__Task objective__:
Look below for the line containing "Still Working (978, 654)"; write out that line and each one after it to the end, exactly, and nothing else.

__Supplied data__:

···

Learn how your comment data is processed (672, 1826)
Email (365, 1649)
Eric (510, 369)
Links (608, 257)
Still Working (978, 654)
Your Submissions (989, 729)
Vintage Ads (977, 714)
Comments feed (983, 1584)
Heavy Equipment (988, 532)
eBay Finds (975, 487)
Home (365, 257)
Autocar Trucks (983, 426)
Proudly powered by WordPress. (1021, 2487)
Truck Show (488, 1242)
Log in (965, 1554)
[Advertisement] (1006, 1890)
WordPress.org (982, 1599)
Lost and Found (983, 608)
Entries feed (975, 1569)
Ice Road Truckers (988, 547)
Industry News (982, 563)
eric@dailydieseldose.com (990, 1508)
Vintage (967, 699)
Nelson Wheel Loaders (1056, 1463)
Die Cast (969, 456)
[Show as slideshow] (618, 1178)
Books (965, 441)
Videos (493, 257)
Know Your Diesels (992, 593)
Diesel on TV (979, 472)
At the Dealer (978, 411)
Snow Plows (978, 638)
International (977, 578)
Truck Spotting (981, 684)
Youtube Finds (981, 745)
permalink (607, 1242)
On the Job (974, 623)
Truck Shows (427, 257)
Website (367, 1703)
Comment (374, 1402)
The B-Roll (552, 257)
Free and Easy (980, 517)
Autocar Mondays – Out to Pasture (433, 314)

···

__Response to the task__:
Still Working (978, 654)
Your Submissions (989, 729)
Vintage Ads (977, 714)
Comments feed (983, 1584)
Heavy Equipment (988, 532)
eBay Finds (975, 487)
Home (365, 257)
Autocar Trucks (983, 426)
Proudly powered by WordPress. (1021, 2487)
Truck Show (488, 1242)
Log in (965, 1554)
[Advertisement] (1006, 1890)
WordPress.org (982, 1599)
Lost and Found (983, 608)
Entries feed (975, 1569)
Ice Road Truckers (988, 547)
Industry News (982, 563)
eric@dailydieseldose.com (990, 1508)
Vintage (967, 699)
Nelson Wheel Loaders (1056, 1463)
Die Cast (969, 456)
[Show as slideshow] (618, 1178)
Books (965, 441)
Videos (493, 257)
Know Your Diesels (992, 593)
Diesel on TV (979, 472)
At the Dealer (978, 411)
Snow Plows (978, 638)
International (977, 578)
Truck Spotting (981, 684)
Youtube Finds (981, 745)
permalink (607, 1242)
On the Job (974, 623)
Truck Shows (427, 257)
Website (367, 1703)
Comment (374, 1402)
The B-Roll (552, 257)
Free and Easy (980, 517)
Autocar Mondays – Out to Pasture (433, 314)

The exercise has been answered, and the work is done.